L’entreprise de construction Brigil s’est positionnée, mercredi, en faveur d’une « densification sensée » à Gatineau, en soutenant que la ville devait « donner l’exemple ». Le promoteur immobilier dit souhaiter ainsi enrayer l’étalement urbain, en misant sur des quartiers de proximité.
Avec un manque à gagner de 100 000 logements au Québec, l’heure est à l’urgence, souligne l’entreprise dans un communiqué, mercredi. Elle dit ainsi joindre sa voix aux économistes, aux planificateurs urbains et aux environnementalistes pour lutter contre l’étalement urbain au profit de la densification sensée.
Depuis le début de l’été, les appels à faire face à la crise du logement à Gatineau se sont multipliés. Le taux d’inoccupation des loyers y est d’environ 1 %, en deçà du seuil pour un marché équilibré qui est fixé à environ 3 %, selon les experts. Ce taux est inférieur à 1 % pour les grands logements, souvent convoités par les familles, comme le rapportait l’organisme Logemen’occupe, au début du mois.

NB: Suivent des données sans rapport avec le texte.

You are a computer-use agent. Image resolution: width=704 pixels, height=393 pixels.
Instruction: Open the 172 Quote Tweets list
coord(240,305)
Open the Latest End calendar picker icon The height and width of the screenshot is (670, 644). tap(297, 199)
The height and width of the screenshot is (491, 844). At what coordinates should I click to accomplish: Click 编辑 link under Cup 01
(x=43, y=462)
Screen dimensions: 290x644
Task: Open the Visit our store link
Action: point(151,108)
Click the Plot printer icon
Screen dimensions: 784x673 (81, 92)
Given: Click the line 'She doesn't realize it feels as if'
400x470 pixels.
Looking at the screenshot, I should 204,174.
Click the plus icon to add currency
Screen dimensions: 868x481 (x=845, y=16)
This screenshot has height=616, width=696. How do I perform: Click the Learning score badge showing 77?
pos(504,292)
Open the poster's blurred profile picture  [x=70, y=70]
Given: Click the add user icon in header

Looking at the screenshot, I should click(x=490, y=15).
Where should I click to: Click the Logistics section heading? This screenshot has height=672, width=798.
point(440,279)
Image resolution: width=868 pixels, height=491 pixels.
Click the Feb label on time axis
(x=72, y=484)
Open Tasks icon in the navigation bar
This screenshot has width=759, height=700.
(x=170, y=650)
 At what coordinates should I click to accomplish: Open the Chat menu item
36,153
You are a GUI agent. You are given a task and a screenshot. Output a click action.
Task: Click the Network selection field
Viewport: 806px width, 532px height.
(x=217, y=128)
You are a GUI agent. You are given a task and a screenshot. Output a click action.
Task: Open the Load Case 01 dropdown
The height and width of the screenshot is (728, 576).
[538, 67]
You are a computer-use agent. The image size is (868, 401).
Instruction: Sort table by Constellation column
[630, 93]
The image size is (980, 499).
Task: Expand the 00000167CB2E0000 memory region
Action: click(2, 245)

Pour Gilles Desjardins, président et fondateur de Brigil, la solution réside dans le concept de densification urbaine.
Prenons à témoin un type d’habitation que nous proposons : le bâtiment Horizon, qui compte 82 unités sur 4 étages. Il est possible d’y loger 82 personnes (minimum) sur un terrain de 25 800 pieds carrés. Loger ces mêmes 82 personnes dans des maisons de ville requiert 4 fois plus de terrains qu’un bâtiment de 4 étages, soit 103 000 pieds carrés, souligne M. Desjardins dans son exposé.
Gilles Desjardins appelle ainsi à un partenariat citoyen entre l’administration municipale et les constructeurs, qu’il dit prêts à investir dans ce futur qui cogne à nos portes.
Un positionnement salué par le CREDDO
La sortie du promoteur immobilier, qui a mené de nombreux projets de développement dans la région, peut surprendre, lui-même ayant développé plusieurs projets de maisons unifamiliales.
Mais selon le président de la Commission du développement du territoire et de l’habitation et conseiller municipal du district du Versant, Daniel Champagne, cela témoigne de la volonté des promoteurs de faire partie de la solution.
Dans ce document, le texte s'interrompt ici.